Die Taufkirchner Sozialdemokraten haben sich schwerpunktmäßig der Sicherheit ihrer Gemeinde verschrieben. Neben regelmäßigen Gesprächen mit dem örtlichen Polizeichef und einer eigens zu diesem Thema organisierten Veranstaltung vor wenigen Wochen werden nun die nächsten Schritte folgen.

 

Mit einem flächendeckenden Gewinnspiel gekoppelt mit einer Sicherheitsumfrage wurden die Bürgerinnen und Bürger dazu aufgefordert, Stellen in Taufkirchen zu nennen an denen sie sich nicht sicher fühlen. Gleichzeitig sollten sie Vorschläge einbringen was man dort konkret verbessern könnte.

 

Die Bilanz nach der ersten Sichtung der Ergebnisse ist äußerst positiv.
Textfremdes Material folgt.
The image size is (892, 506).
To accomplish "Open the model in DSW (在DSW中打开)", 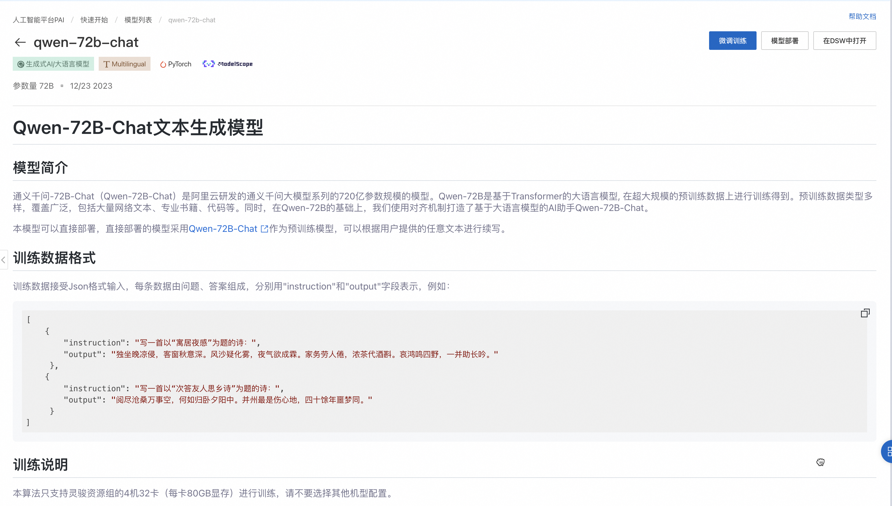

Generell fühlen sich die Taufkirchner sehr sicher. Massenhafte Rückmeldungen blieben aus. Insgesamt handelt es sich bei den meisten Rückläufen um einzelne örtliche und meist lösbare Probleme.

 

In den über 40 Mitteilungen sind beispielsweise Forderungen nach zusätzlicher Beleuchtung, nach Parkverboten an unübersichtlichen Stellen und nach Tempolimits enthalten.

 

Gewonnen hat das Gewinnspiel eine Bürgerin aus Taufkirchen, die sich für ein Tempolimit von 30 km/h an der Münchener Straße zwischen dem Köglweg und dem Hohenbrunner Weg ausgesprochen hatte. Sie darf sich nun über einen 100 € Gutschein von München-Ticket freuen.

 

SPD-Ortsverein und Gemeinderatsfraktion werden, nach dem alle Mitteilungen ausgewertet worden sind, über konkrete Schritte beraten. Geplant ist auch eine öffentliche Ortsbegehung, der sich die Bürgerinnen und Bürger gerne anschließen dürfen, um die einzelnen Probleme vor Ort zu betrachten.

 

Nach dem Sommer sollen dann auch die ersten Anträge im Gemeinderat eingebracht werden.

 

SPD-Fraktionschefin Rosemarie Weber dazu:

 

Wir danken den Bürgerinnen und Bürgern für die Ideen und die Vorschläge. Uns ist es wichtig, dass wir auf Missstände und Probleme hingewiesen werden. Nur so können wir auf diese reagieren und sie beheben. Als Gemeinderäte können wir nicht ständig überall sein. In aller Regel wissen die Menschen vor Ort sowieso am Besten was für sie gut ist.”

 

SPD-Fraktionsvize Matteo Dolce ergänzt:

 

Wir werden jede Idee genau prüfen und uns überlegen wie wir sie gegebenenfalls umsetzen können. In jedem Fall wird jede Bürgerin und jeder Bürger von uns eine Antwort bekommen und erfahren wie wir mit dem eingebrachten Vorschlag umgehen.”